Given request: How many lines in the records below contain the string "Price", with case counting? Tally them and give only the number.
————
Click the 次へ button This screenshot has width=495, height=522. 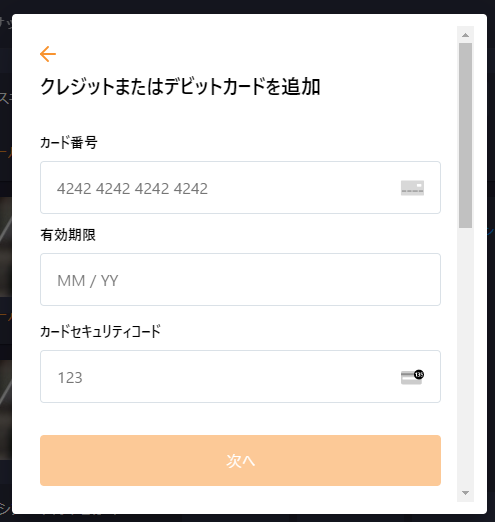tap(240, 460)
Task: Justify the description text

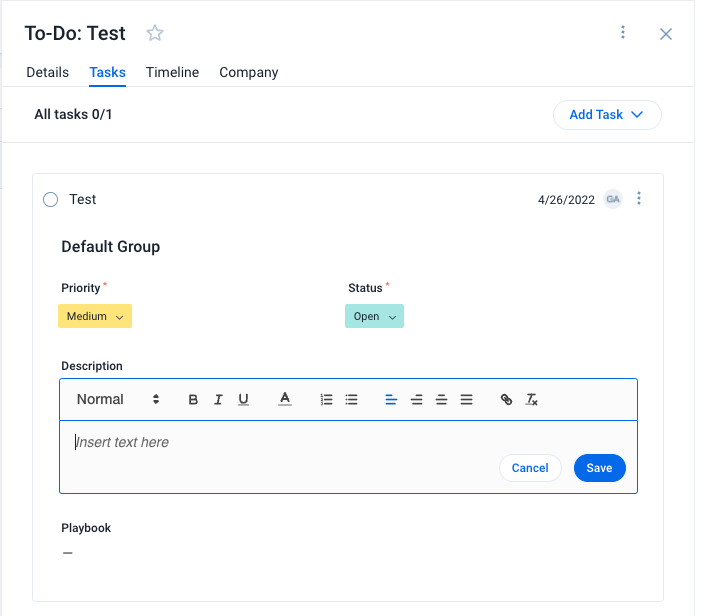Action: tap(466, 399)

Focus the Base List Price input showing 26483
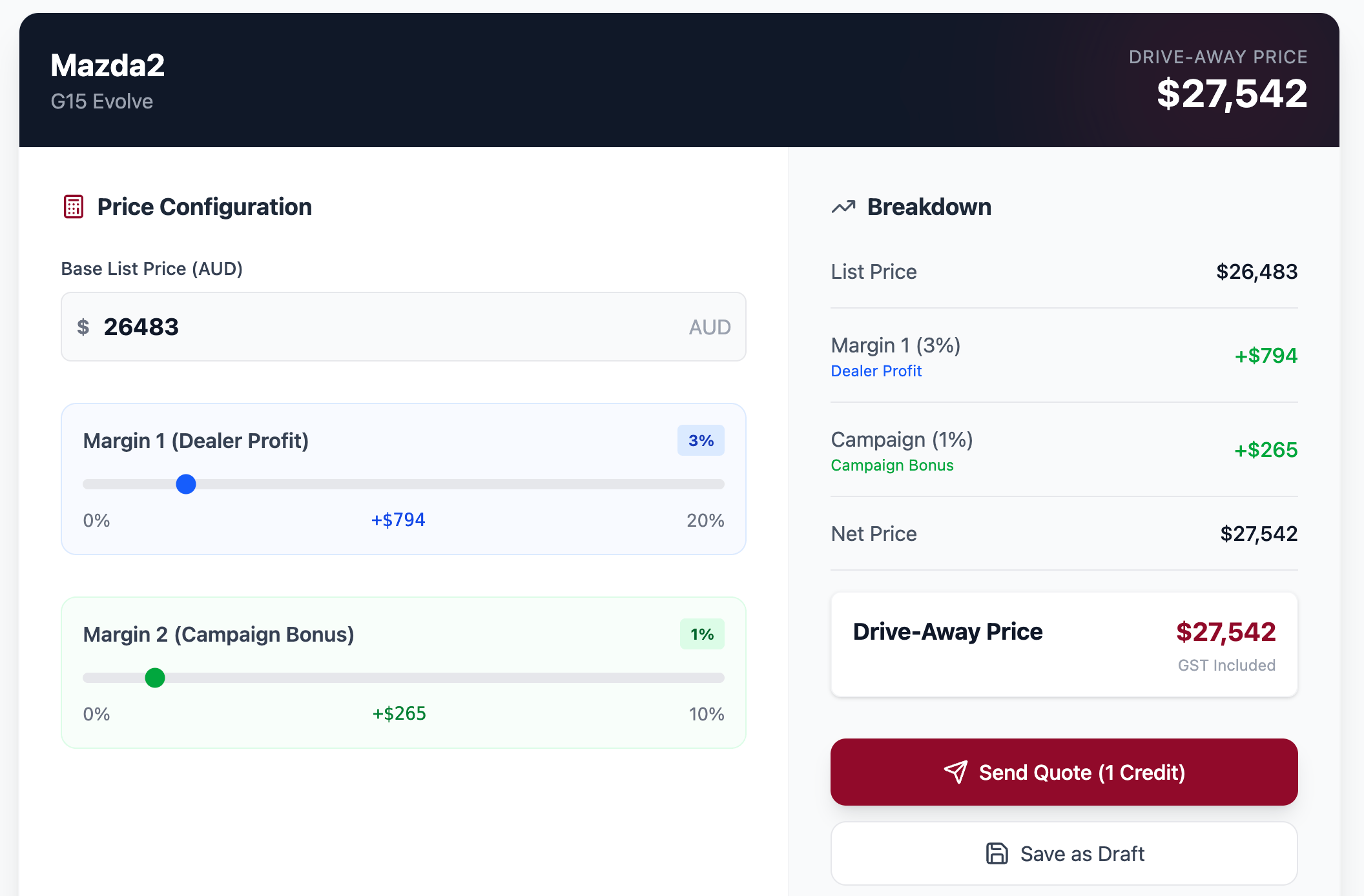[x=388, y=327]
————
Output for this task: 1